Copy the following records word for word, starting at the line that contains "Click the ClickHouse yellow bars icon" and ending at the line that contains "coord(70,87)". Leave out the pictures.
**********
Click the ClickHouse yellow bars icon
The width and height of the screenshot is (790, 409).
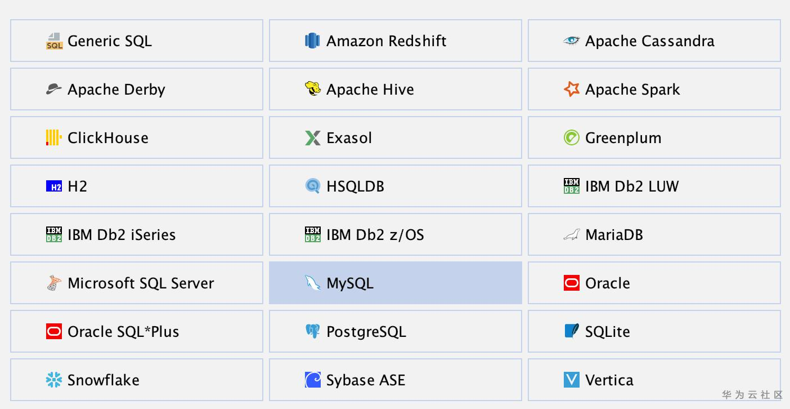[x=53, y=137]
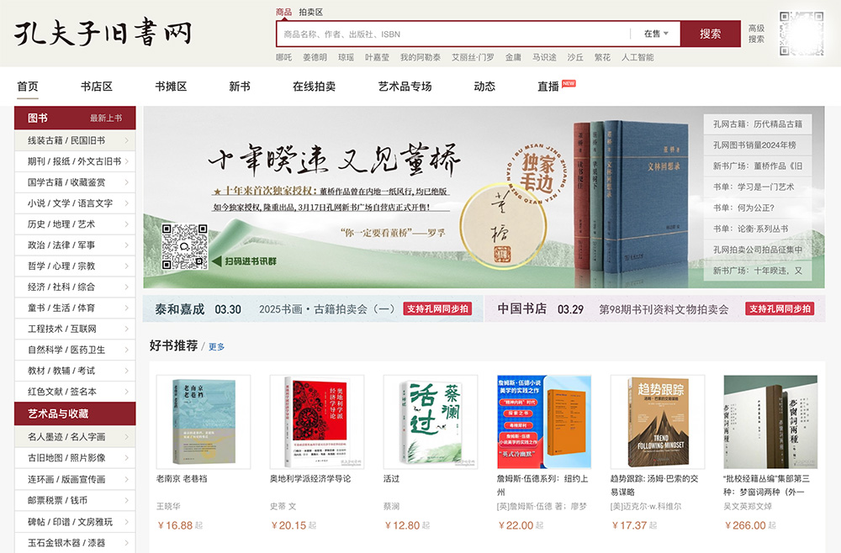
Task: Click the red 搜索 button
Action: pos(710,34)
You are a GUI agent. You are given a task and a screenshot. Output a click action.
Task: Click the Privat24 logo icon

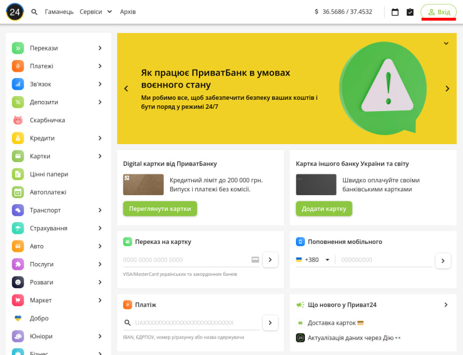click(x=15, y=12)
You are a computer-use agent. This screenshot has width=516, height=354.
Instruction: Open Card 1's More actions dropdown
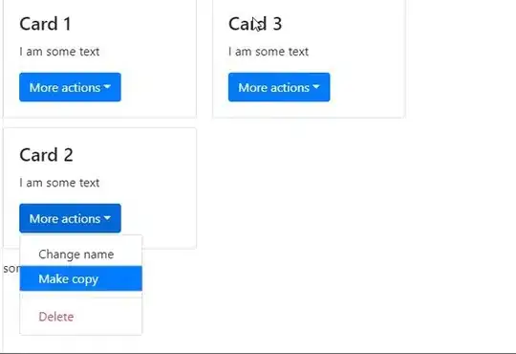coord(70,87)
**********
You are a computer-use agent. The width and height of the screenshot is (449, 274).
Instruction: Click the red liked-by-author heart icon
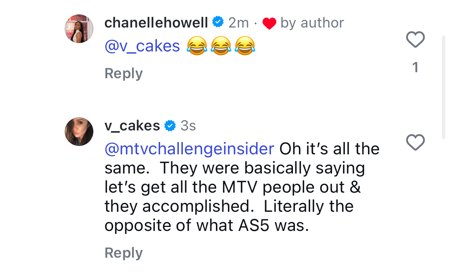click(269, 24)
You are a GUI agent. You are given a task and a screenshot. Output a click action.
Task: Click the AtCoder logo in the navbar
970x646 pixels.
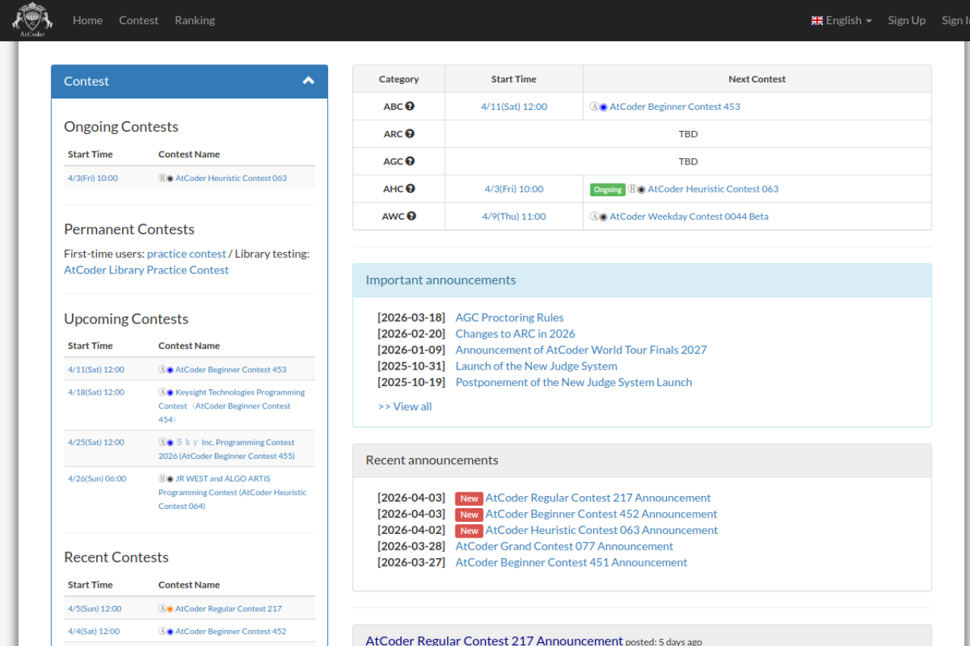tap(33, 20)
**********
Result:
Click the ClickHouse yellow bars icon
The width and height of the screenshot is (790, 409).
[x=53, y=137]
Task: Click the red 搜索 button
Action: pos(710,34)
You are a GUI agent. You are given a task and a screenshot. Output a click action.
Task: Click the Privat24 logo icon

click(x=15, y=12)
You are a computer-use agent. This screenshot has width=516, height=354.
Instruction: Open Card 1's More actions dropdown
coord(70,87)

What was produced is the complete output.